CONSIGNA 1:
Copia sin ningún cambio las filas que empiezan en la que contiene "Toggle auto-hide pin on Graph panel" y terminan en la que contiene "[x=1069, y=55]", incluidas ambas.

FRAGMENTO:
○ ○ ○ ○ ○ ○ ○
Escena de "Los cautivos" de Plauto, en el Teatro Nacional Cervantes (1976)
El "vestuario" fue confeccionado con trozos de arpillera teñida
El presente que nos llega
desde Roma, con un flamante Papa que se siente más cómodo entre los
pobres que en medio de los fastos de su “entronización”, es un
presente que nos lleva a entender mejor algunas cosas del pasado.
Todo este Blog sobre la
historia del Teatro de la Universidad de Buenos Aires (1974 – 1983)
es un viaje de regreso al pasado, pero hoy, a partir de la llegada a
la Casa de Pedro de Francisco Iº, ese pasado tan ominosamente
abolido por la propia Universidad que albergó aquel Teatro de
jóvenes universitarios, adquiere un rechinante, urgente sentido de
VALIDEZ, de honrosa LEGITIMIDAD.
El TUBA (como se lo
llamaba), fue un teatro pobre.
Las herramientas de
trabajo las traían de sus casas sus propios intregrantes.
○ ○ ○ ○ ○ ○ ○
DATOS PROPORCIONADOS:
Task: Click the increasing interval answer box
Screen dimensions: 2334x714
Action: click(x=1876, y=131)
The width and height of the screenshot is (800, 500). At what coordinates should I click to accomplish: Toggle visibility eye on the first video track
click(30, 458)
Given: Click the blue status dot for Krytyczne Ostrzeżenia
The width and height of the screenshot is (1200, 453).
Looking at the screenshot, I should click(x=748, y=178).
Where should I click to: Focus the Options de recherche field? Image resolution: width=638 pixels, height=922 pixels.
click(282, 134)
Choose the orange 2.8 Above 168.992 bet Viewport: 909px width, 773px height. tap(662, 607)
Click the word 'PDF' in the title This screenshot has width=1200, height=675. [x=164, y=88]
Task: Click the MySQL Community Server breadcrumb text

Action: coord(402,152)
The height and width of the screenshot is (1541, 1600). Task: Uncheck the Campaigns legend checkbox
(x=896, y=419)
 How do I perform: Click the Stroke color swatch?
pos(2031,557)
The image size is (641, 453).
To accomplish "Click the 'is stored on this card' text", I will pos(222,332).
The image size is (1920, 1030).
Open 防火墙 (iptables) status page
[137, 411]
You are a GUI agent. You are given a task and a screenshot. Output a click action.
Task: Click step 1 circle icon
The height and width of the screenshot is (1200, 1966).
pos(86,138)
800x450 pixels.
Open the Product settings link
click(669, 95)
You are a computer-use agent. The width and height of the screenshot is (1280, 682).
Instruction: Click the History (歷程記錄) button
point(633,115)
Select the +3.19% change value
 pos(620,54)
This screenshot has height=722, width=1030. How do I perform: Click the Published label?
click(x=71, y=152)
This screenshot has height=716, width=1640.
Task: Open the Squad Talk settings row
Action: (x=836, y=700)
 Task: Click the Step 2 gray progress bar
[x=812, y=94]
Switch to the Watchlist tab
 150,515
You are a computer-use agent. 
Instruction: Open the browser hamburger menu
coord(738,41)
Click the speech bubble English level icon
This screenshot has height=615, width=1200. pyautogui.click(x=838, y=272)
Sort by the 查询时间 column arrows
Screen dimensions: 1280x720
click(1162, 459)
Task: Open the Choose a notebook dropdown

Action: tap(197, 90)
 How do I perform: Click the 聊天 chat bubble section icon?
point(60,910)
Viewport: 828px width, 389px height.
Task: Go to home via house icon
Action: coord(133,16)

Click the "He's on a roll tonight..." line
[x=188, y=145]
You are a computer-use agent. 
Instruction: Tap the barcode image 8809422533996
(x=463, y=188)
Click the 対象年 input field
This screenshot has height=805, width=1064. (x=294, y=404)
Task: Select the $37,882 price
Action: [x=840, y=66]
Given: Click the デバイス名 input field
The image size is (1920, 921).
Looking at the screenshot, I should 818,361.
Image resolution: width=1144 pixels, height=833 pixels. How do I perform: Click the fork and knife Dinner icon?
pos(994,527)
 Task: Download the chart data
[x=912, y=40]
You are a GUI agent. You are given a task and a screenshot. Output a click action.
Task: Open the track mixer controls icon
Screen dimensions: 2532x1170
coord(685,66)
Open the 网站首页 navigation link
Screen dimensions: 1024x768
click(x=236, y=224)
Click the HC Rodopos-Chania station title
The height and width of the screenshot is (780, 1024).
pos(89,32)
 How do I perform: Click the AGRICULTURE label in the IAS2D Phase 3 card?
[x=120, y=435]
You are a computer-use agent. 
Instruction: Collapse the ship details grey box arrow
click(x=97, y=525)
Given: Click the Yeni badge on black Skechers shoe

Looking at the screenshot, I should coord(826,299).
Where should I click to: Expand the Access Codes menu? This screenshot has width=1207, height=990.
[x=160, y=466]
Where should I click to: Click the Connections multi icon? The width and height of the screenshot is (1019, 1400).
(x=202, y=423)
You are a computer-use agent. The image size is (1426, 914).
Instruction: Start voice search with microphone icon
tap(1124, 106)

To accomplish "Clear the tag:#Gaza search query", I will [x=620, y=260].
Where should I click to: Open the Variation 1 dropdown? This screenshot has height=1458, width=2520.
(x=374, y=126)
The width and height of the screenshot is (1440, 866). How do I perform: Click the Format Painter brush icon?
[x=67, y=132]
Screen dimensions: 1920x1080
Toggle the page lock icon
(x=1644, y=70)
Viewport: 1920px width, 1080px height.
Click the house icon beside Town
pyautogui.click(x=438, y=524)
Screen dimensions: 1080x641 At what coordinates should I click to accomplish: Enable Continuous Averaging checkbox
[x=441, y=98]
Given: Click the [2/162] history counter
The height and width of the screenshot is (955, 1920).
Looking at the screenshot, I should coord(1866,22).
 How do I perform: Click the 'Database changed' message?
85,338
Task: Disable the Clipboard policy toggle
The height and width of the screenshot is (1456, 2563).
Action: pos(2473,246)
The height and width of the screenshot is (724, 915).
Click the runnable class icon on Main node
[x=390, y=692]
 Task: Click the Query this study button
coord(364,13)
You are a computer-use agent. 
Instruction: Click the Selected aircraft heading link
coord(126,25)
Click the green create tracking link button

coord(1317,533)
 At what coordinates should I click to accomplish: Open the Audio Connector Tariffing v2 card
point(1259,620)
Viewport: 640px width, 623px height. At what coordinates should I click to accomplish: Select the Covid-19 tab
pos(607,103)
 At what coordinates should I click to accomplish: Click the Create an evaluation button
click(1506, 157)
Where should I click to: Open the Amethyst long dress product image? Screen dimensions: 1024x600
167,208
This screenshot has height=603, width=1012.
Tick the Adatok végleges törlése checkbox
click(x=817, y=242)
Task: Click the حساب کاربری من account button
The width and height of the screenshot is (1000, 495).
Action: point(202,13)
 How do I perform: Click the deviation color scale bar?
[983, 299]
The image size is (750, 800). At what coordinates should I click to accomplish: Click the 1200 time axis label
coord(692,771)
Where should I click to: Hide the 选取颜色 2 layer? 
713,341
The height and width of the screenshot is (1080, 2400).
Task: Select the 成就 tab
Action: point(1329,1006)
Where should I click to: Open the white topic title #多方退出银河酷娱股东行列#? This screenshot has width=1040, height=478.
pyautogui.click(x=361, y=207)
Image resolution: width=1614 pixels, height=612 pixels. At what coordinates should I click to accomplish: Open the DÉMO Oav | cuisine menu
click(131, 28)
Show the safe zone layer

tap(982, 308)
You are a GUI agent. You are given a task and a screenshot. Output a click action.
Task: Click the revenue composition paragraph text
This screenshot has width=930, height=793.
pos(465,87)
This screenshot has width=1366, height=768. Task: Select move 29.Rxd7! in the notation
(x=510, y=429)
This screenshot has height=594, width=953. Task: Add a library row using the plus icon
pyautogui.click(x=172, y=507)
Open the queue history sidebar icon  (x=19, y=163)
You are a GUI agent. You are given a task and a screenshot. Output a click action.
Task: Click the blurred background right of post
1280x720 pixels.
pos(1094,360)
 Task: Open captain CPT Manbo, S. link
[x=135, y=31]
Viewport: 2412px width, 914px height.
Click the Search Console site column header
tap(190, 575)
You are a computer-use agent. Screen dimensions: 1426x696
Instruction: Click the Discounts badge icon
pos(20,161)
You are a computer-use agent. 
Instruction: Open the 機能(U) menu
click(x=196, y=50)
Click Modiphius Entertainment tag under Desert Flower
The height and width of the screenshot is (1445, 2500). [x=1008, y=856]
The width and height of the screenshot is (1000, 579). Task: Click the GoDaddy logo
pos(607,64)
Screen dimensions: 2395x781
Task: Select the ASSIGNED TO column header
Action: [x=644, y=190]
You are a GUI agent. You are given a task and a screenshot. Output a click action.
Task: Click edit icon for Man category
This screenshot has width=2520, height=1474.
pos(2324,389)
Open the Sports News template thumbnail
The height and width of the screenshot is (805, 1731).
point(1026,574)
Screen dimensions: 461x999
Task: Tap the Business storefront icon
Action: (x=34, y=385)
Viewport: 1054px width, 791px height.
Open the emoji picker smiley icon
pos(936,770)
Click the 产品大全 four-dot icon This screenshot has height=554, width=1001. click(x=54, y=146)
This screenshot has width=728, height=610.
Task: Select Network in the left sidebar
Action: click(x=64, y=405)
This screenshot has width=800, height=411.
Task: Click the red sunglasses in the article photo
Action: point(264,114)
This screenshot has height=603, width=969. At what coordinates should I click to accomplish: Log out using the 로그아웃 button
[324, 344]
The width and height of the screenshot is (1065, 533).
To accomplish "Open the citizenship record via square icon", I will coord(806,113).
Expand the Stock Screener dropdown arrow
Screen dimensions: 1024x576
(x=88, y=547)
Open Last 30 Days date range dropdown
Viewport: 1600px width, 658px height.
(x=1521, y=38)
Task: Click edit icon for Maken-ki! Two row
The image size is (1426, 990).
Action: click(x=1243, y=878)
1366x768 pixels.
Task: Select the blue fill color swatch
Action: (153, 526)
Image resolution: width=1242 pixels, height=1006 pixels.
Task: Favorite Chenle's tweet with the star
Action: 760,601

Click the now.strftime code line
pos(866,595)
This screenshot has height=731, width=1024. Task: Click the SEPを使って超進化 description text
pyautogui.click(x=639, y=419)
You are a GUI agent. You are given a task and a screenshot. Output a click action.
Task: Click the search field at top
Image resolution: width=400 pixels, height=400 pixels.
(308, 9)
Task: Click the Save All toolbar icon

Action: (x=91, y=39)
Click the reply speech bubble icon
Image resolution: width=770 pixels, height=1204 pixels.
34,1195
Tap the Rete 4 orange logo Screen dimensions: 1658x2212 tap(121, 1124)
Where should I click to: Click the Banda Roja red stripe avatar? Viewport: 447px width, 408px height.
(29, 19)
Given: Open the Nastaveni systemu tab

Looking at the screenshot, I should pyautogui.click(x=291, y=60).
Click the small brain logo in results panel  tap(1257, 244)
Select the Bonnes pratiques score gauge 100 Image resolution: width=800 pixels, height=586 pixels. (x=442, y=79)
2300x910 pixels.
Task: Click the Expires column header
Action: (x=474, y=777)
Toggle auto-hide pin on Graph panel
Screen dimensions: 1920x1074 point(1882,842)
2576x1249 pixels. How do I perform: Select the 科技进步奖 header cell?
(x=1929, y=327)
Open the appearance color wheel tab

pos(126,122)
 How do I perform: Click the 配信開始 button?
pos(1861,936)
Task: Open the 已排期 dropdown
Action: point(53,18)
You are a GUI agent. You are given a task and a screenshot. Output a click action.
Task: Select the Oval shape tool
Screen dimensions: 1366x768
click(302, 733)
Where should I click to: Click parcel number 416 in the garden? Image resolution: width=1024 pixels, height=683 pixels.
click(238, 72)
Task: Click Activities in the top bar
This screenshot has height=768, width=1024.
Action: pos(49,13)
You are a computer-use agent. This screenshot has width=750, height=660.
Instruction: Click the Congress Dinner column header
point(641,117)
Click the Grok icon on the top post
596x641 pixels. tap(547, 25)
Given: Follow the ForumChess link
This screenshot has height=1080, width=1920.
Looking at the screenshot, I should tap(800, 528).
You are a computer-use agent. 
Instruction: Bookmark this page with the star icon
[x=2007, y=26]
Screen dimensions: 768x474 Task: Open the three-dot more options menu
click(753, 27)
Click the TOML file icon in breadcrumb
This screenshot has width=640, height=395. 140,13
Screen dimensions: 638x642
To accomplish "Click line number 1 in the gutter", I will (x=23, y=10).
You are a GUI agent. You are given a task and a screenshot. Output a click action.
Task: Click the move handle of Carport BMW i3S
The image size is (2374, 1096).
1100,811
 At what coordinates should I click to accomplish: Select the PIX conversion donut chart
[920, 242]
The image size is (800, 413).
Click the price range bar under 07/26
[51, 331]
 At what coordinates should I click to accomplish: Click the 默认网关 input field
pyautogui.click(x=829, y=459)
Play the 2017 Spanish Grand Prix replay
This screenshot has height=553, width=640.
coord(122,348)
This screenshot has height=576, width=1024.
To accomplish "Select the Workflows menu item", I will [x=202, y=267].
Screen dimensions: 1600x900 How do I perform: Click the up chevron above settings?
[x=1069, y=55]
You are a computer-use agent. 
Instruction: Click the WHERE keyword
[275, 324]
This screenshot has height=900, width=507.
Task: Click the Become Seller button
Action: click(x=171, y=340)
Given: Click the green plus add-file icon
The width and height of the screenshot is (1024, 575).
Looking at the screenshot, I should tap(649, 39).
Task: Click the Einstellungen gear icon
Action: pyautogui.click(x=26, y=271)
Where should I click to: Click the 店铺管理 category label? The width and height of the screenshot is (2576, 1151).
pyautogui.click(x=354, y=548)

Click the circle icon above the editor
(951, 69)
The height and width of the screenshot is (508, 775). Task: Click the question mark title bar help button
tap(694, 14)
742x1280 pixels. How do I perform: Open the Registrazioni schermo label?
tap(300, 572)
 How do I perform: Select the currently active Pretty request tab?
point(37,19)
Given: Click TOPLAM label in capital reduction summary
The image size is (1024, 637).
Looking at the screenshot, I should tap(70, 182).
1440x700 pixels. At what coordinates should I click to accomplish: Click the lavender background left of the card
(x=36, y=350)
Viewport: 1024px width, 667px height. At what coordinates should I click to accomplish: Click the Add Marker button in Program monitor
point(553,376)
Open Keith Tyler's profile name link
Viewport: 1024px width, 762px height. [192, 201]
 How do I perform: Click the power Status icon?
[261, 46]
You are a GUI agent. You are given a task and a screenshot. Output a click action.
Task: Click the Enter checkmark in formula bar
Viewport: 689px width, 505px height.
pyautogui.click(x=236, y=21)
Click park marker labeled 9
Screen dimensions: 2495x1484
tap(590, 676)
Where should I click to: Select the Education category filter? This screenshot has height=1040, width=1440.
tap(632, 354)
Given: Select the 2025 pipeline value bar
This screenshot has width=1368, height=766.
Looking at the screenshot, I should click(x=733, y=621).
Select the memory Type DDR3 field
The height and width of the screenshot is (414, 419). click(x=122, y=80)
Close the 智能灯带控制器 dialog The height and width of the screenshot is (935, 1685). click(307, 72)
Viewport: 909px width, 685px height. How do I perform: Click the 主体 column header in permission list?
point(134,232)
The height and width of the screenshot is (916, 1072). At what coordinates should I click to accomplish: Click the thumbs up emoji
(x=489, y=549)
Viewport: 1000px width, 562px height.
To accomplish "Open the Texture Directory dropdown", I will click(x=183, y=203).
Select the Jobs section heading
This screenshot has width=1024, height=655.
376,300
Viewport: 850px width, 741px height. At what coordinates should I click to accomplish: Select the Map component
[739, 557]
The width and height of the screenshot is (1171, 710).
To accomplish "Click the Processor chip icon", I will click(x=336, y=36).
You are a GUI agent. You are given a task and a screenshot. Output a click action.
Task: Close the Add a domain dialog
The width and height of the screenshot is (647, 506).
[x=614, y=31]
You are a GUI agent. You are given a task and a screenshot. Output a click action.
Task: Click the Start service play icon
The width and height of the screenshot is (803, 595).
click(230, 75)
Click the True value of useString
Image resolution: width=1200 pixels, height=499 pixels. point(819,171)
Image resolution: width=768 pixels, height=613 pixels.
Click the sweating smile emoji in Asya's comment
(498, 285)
○ ○ ○ ○ ○ ○ ○
CONSIGNA 2:
Prosigue el fragmento sobre el Teatro de la Universidad de Buenos Aires a partir de su última oración.

RESULTADO DEL EJERCICIO 1:
Toggle auto-hide pin on Graph panel
Screen dimensions: 1920x1074 point(1882,842)
2576x1249 pixels. How do I perform: Select the 科技进步奖 header cell?
(x=1929, y=327)
Open the appearance color wheel tab

pos(126,122)
 How do I perform: Click the 配信開始 button?
pos(1861,936)
Task: Open the 已排期 dropdown
Action: point(53,18)
You are a GUI agent. You are given a task and a screenshot. Output a click action.
Task: Select the Oval shape tool
Screen dimensions: 1366x768
click(302, 733)
Where should I click to: Click parcel number 416 in the garden? Image resolution: width=1024 pixels, height=683 pixels.
click(238, 72)
Task: Click Activities in the top bar
This screenshot has height=768, width=1024.
Action: pos(49,13)
You are a computer-use agent. This screenshot has width=750, height=660.
Instruction: Click the Congress Dinner column header
point(641,117)
Click the Grok icon on the top post
596x641 pixels. tap(547, 25)
Given: Follow the ForumChess link
This screenshot has height=1080, width=1920.
Looking at the screenshot, I should tap(800, 528).
You are a computer-use agent. 
Instruction: Bookmark this page with the star icon
[x=2007, y=26]
Screen dimensions: 768x474 Task: Open the three-dot more options menu
click(753, 27)
Click the TOML file icon in breadcrumb
This screenshot has width=640, height=395. 140,13
Screen dimensions: 638x642
To accomplish "Click line number 1 in the gutter", I will (x=23, y=10).
You are a GUI agent. You are given a task and a screenshot. Output a click action.
Task: Click the move handle of Carport BMW i3S
The image size is (2374, 1096).
1100,811
 At what coordinates should I click to accomplish: Select the PIX conversion donut chart
[920, 242]
The image size is (800, 413).
Click the price range bar under 07/26
[51, 331]
 At what coordinates should I click to accomplish: Click the 默认网关 input field
pyautogui.click(x=829, y=459)
Play the 2017 Spanish Grand Prix replay
This screenshot has height=553, width=640.
coord(122,348)
This screenshot has height=576, width=1024.
To accomplish "Select the Workflows menu item", I will [x=202, y=267].
Screen dimensions: 1600x900 How do I perform: Click the up chevron above settings?
[x=1069, y=55]

RESULTADO DEL EJERCICIO 2:
El edificio donde se
afincó y desde el que proyectó sus repertorios hacia miles de
espectadores, a través de 1.163 representaciones con acceso
GRATUITO, era una ruina. Un lugar inhabitable, al que el TUBA
consiguió habitar durante nueve años seguidos, a fuerza de hacer de
la precariedad, la mugre y el riesgo una suerte de “estoica
costumbre”.
Todo cuanto en escena, en
una obra de época o con decorados necesariamente corpóreos, lucía
como “de un teatro como los demás teatros”, era donado por los
espectadores (sombreros, botas, vestidos largos, sombrillas, guantes,
muebles de estilo, lámparas, arañas, cuadros...) o traído a
urtadillas de las casas de los propios integrantes del elenco.
La máquina de coser “de
lanzadera”, que jugaba un rol importante en “Relojero”, de
Discépolo (temporada 1978), era la que mi madre usaba para
remendarme los guardapolvos del colegio o coserse sus vestidos para
ir a la oficina en la que trabajó cuarenta años.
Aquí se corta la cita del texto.